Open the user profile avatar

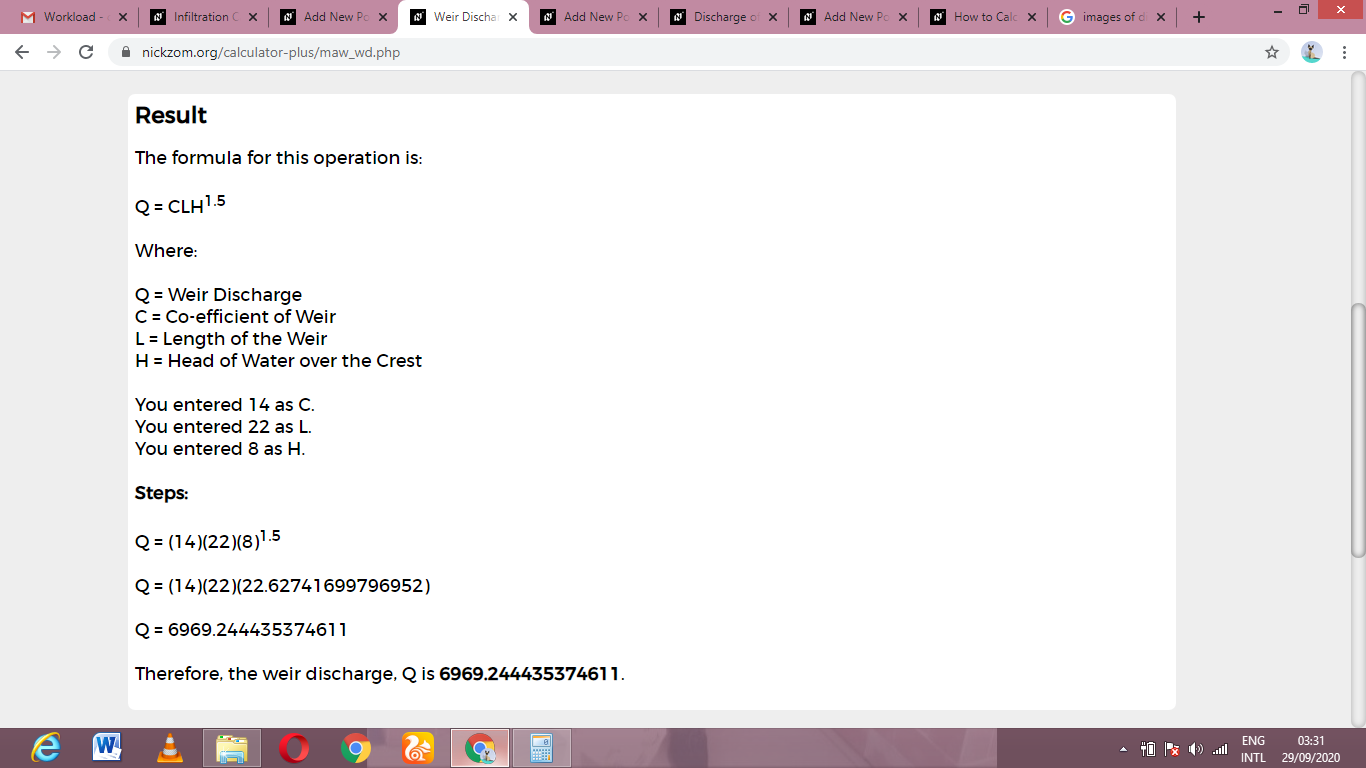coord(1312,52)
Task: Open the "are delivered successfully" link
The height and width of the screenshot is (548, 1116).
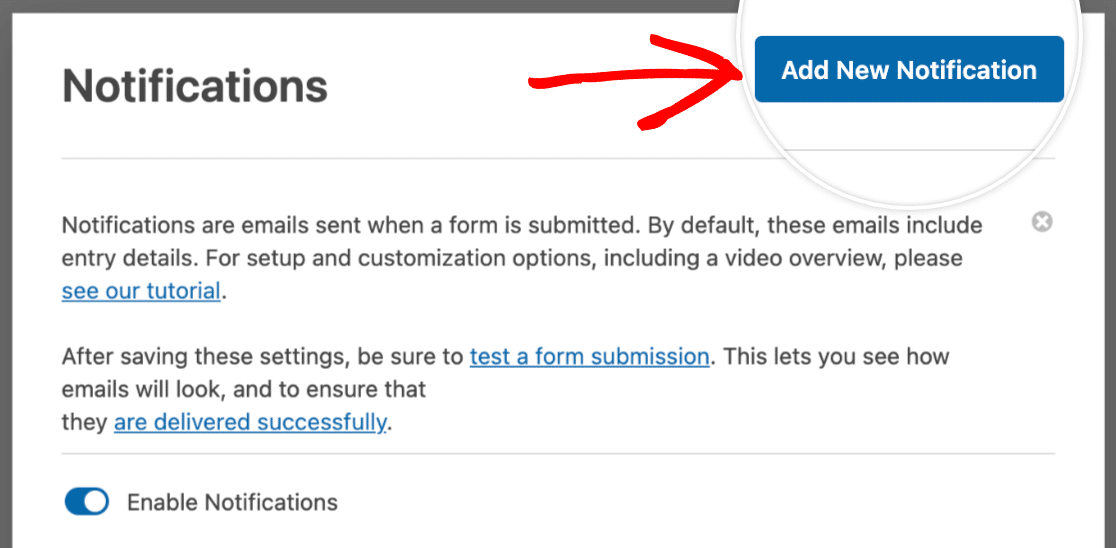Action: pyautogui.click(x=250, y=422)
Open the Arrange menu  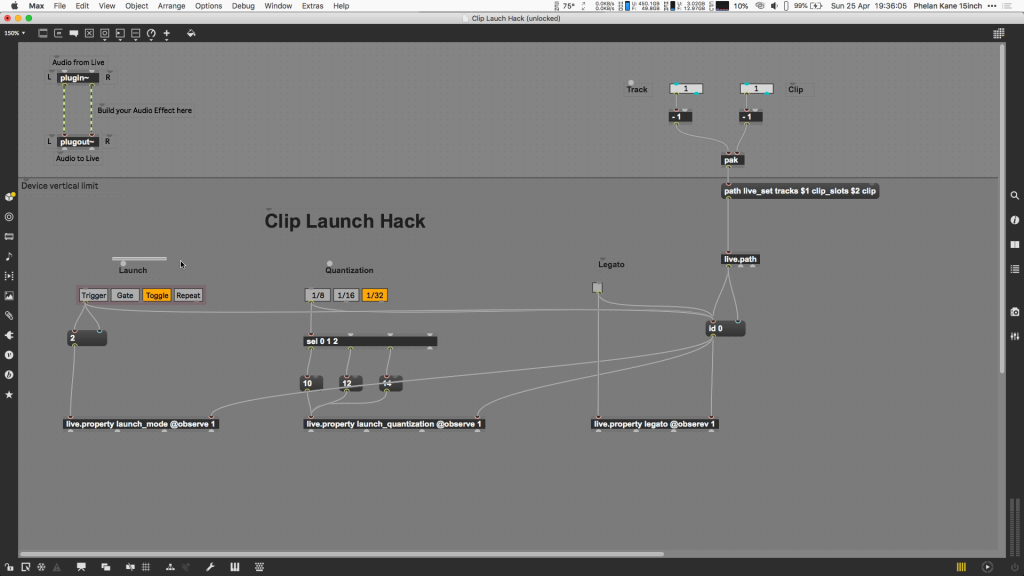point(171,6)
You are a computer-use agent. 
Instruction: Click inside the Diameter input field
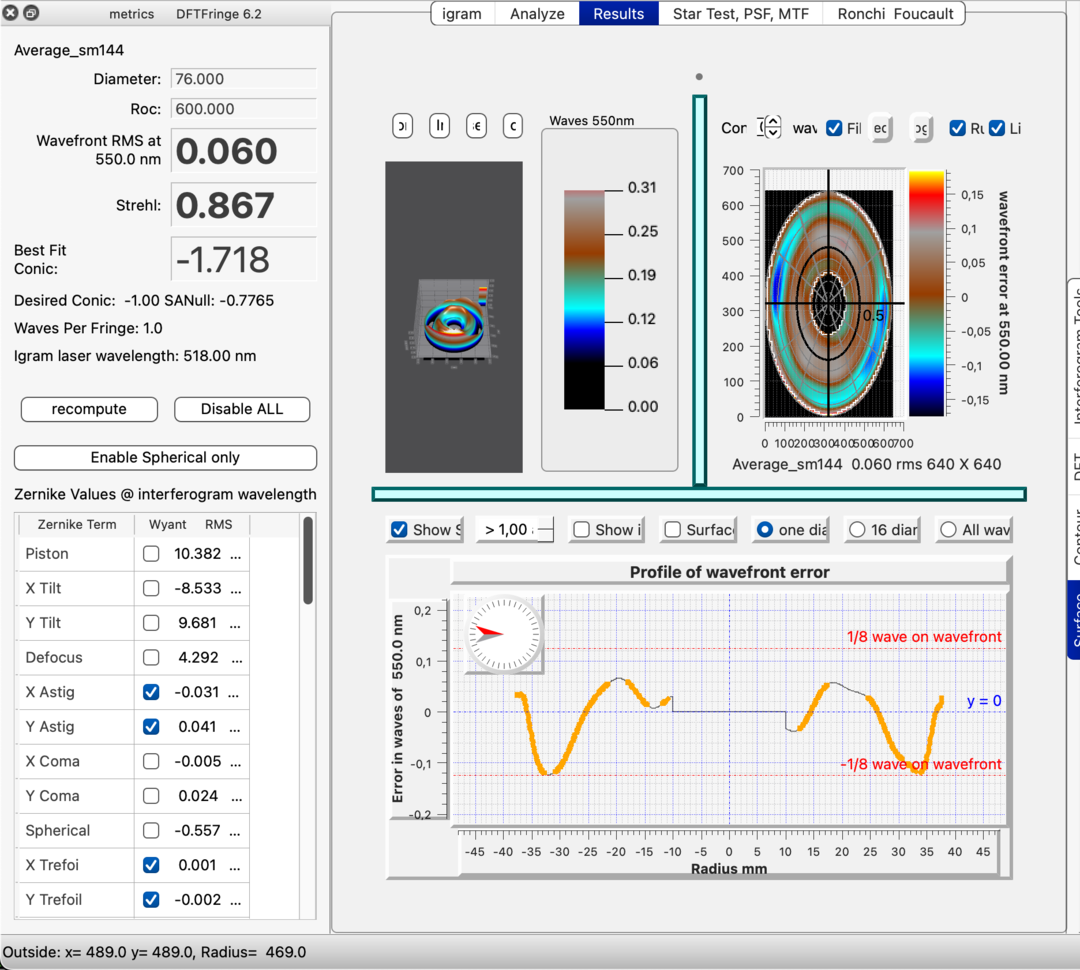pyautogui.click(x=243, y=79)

---

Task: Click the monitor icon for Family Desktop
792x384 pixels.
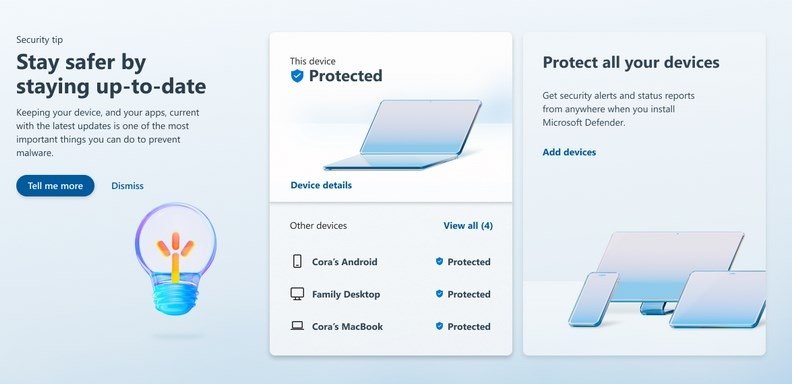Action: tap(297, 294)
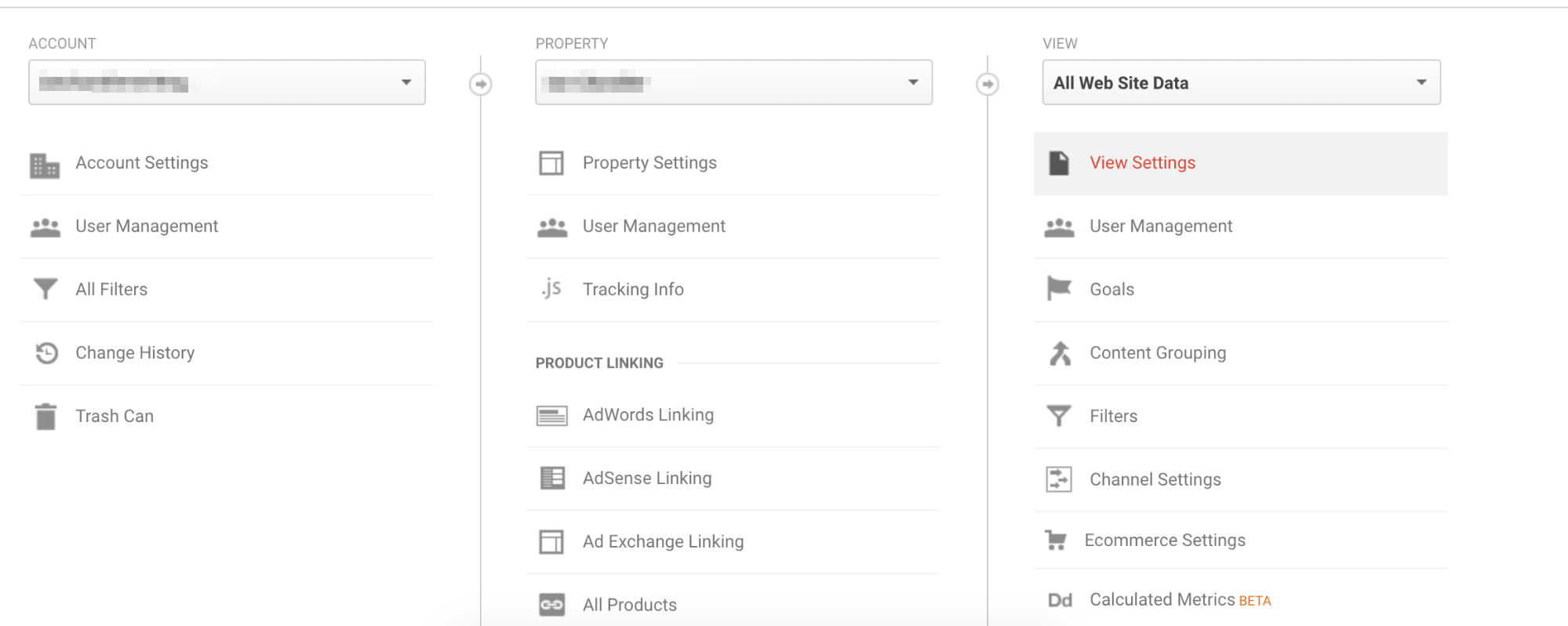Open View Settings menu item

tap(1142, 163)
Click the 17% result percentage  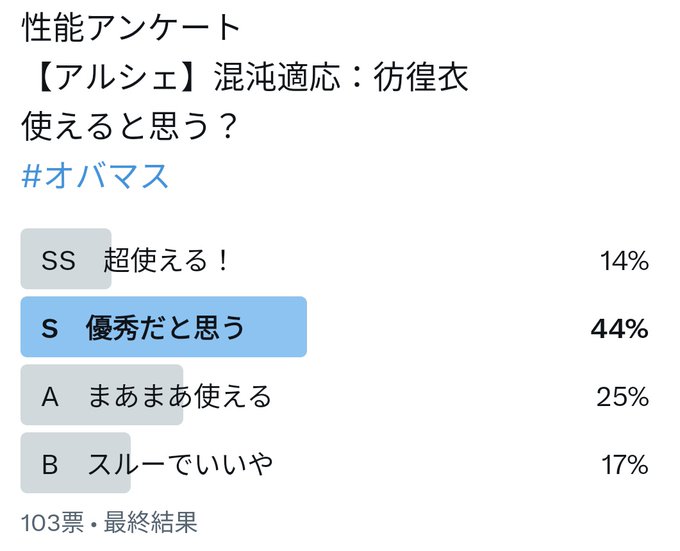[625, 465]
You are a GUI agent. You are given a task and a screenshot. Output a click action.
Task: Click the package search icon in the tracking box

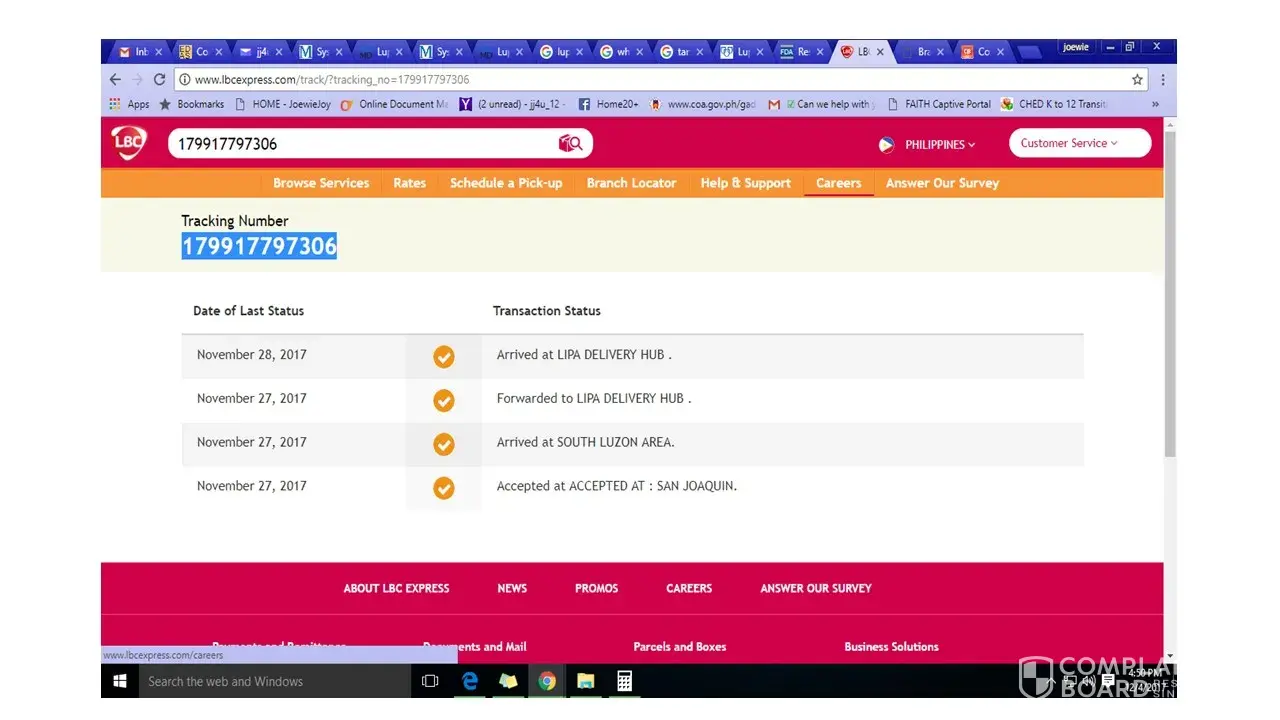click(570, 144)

--

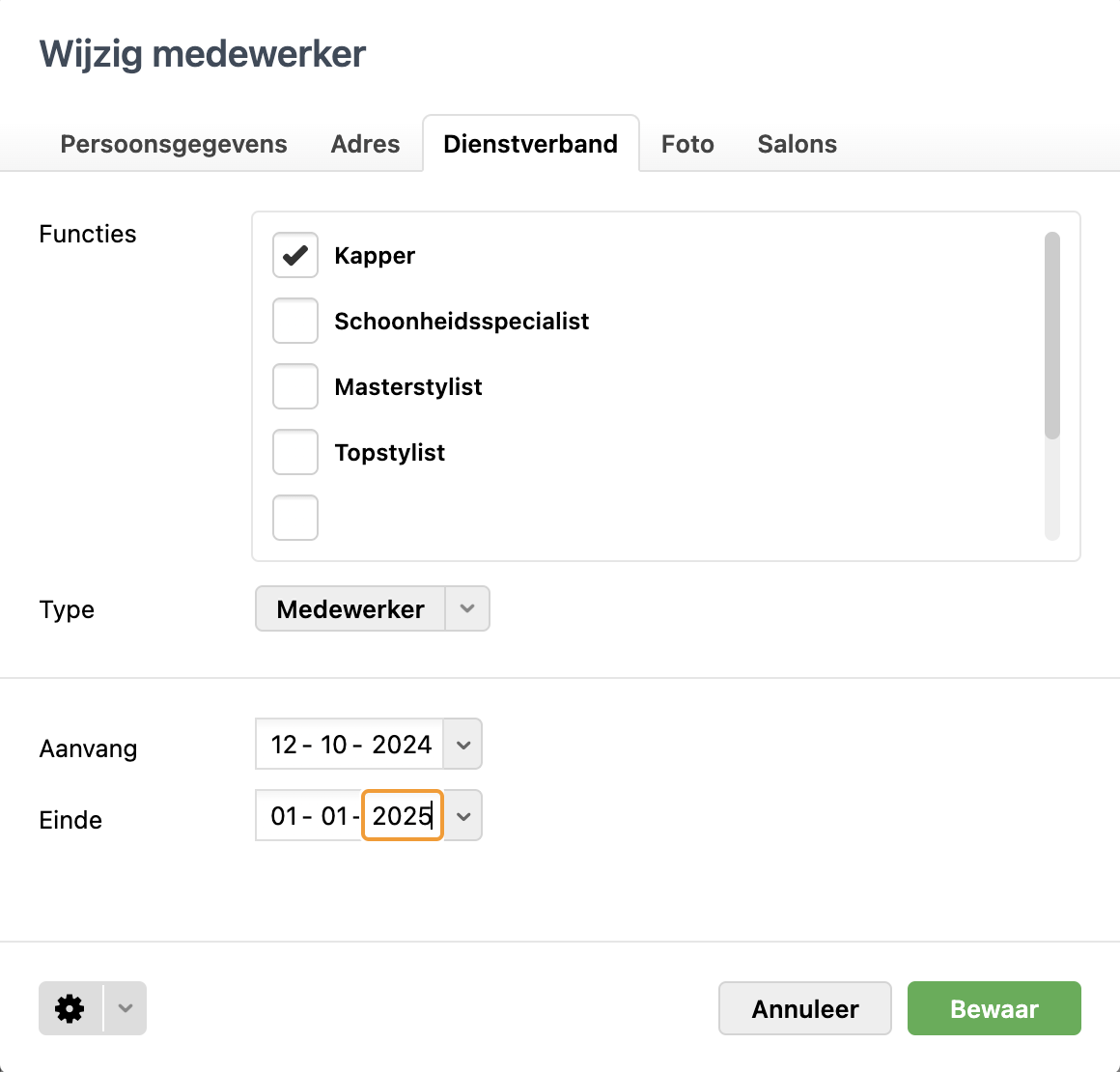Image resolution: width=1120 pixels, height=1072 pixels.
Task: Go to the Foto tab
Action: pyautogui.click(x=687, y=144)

> _Task goal_
Each line above that has the word "agent" must be copied.

> _Answer space_
You are a computer-use agent. 
You are a GUI agent. You are given a task and a screenshot. Output a click action.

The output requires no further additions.